PROVIDED RECORDS -
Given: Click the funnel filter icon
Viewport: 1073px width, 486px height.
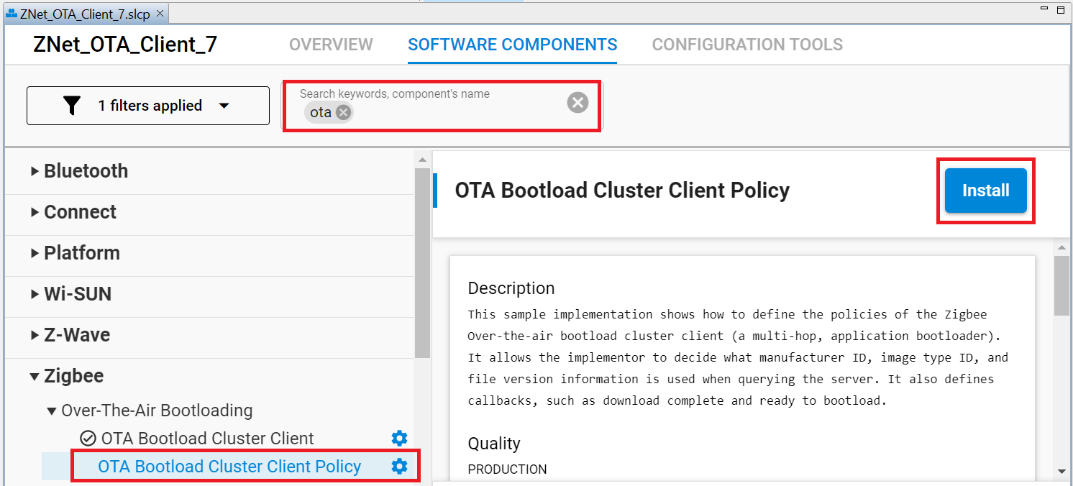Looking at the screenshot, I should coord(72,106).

...

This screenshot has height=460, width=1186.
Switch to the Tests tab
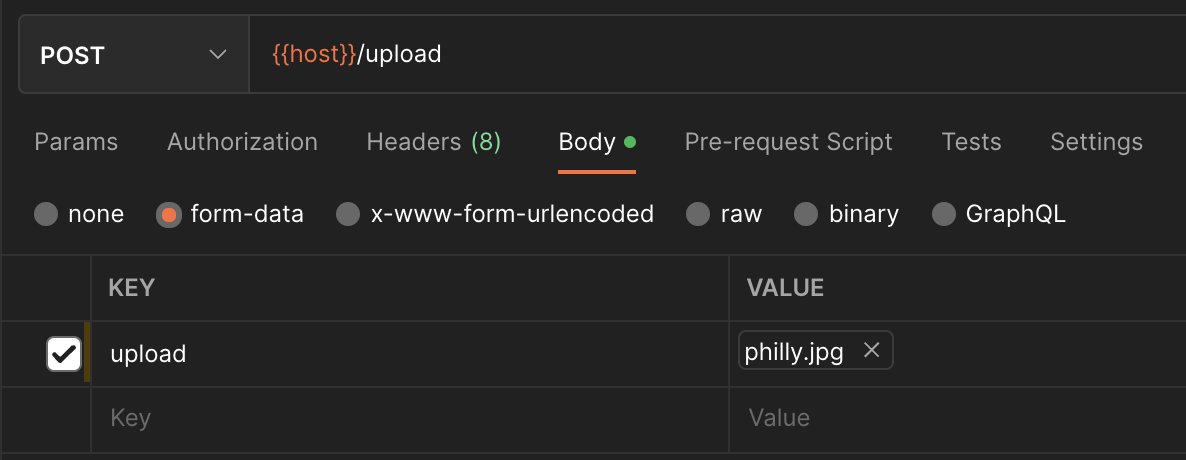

WHAT TO PRODUCE - Retype the entries word for word, from the line with "Given: Click the funnel filter icon" to the line with "Looking at the", both lines included. Leave the pictures out.

WRITTEN SOLUTION -
Given: Click the funnel filter icon
Viewport: 1073px width, 486px height.
Looking at the screenshot, I should coord(72,106).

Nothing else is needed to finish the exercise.